I bought this game a few years ago, because the PC version also comes with a download of the Android version, and at the time, my phone was still just about capable of playing games, and I was interrested to see what stuff of interest might exist in the world of pre-paid phone games (a subject I'll get back to later). It's an RPG in which the battles take the form of match-three puzzles, but there's surprisingly a lot more to it than that.
When you enter a battle, the enemies will be at the top half of the screen, and the bottom half wil be filled with gems. Clicking any gem makes it disappear and also deals a little damage to the enemies. Getting three or more in a row makes all of the lined up gems disappear and deals more damage. After playing a while, you'll also get spells, which have various effects like damaging the enemy, healing you, or changing what's happening in your little gempit. Each spell has an associated colour, and to charge a use of the spell, you have to click or line up a certain number of gems in that colour. Around the same time as you get spells, you'll also get special gems. These are different-looking gems, each only appearing as a certain colour, and they all have special spell-like effects when cleared as part of a line.

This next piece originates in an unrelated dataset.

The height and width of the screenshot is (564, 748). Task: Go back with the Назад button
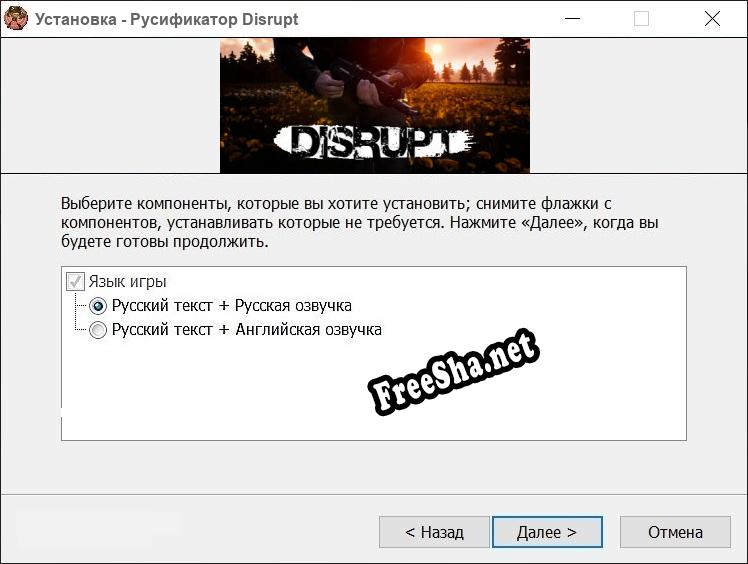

Aside from battling, the main gimmick of the game is its one-dimensional dungeon design. You traverse the overworldby just clicking the name of a location you want to go to, but in dungeings, you can go backwards and forwards. Every step you take has a chance of causing a random encounter. This could be a battle, a trap, a travelling merchant, a fishing hole, or one of a bunch of other things. So, the main point of difficulty is resource and stat management. And there are a lot of both of these things. You've got items, experience points, coins, leaves, fish, lottery tickets and more. This might sound overwhelming, but they're all introduced very gradually so you aren't overwhelmed.

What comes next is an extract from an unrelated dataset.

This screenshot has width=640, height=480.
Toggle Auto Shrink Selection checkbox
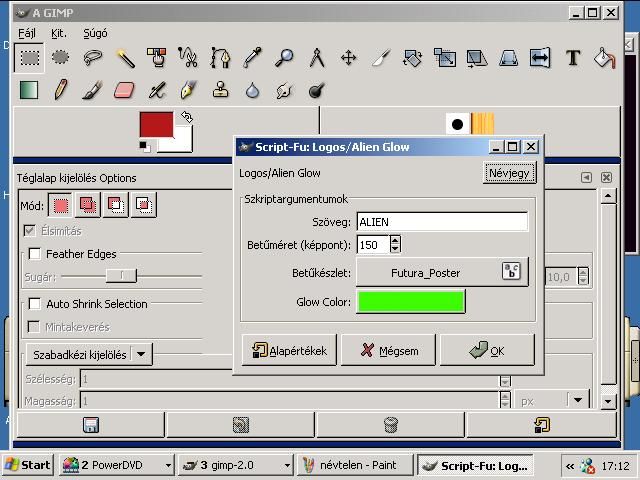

Some of you might also be thinking that this sounds a lot like a free-to-play game with dark patterns and so on, and I do agree: while playing it, I was heavily reminded of the time I've spent in the past playing Immortal Taoists. There is, however, one important difference that I've already mentioned: this is a game that you buy, and which contains no microtransactions. The problem with free-to-play games that are structured like that isn't just the cost of the microtransactions themselves, but the fact that the developers are financially incentivised to design the games in such a way as to make the microtransactions more attractive: make it possible, but tedious to make progress, give players daily login bonuses so they're hooked on comig back to the game, and so on. It's known as "Dark Patterns" in game design.

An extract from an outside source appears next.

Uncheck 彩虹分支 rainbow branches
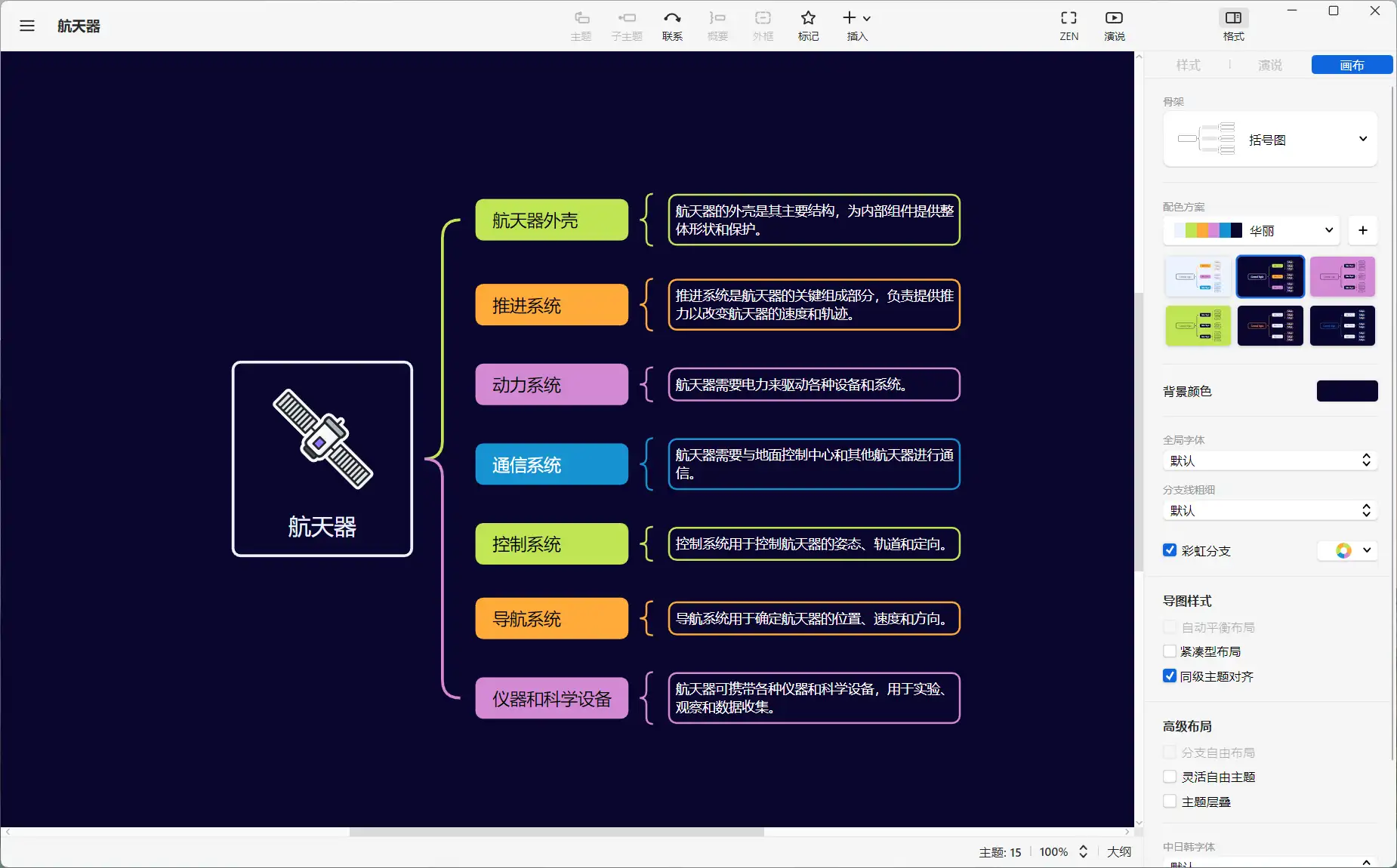 (1169, 551)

Using Immortal Taoists as the example, because it's the game of this type with which I'm the most familiar, the setting draws new players in, and the carrot of endless character progression is what keeps them coming back and either watching ads or paying money. It is endless, too. The "Live Service" nature of the games means they can always raise the grapes every time player get close to grabbing them (the player is Tantalus in this analogy, and the game developer is Tartarus). Magicus offers all the positive stuff those free-to-play games, but without the negatives: dying in a dungeon is a very minor setback, you're only shown new equipment when you're at least a significant part of the way to being able to obtain it, and above all: you're given a singular long-term goal at the start of the game (obtain seven magic orbs to save the land from monsters), that has a clear and definite endpoint. I kind of wish there were more games like this! There are interesting elements in free-to-play games, but they're poisoned by the psychologically harmful structure of those games.
There's other positive things I can mention about the game, too: its cute low polygon count graphics, your lovable companions and the slowburn bond that grows between them, the fact that though it's a first person game where your character is never shown, it's still canonical that your character is a woman, reflected in the equipment you can obtain and more interestingly (though only occasionally), in the attitudes various characters have in addressing you. Anyway, I definitely recommend Magicus, it's a unique, interesting, charming, and fun little game, and you can get it from DLSite for an absolute pittance.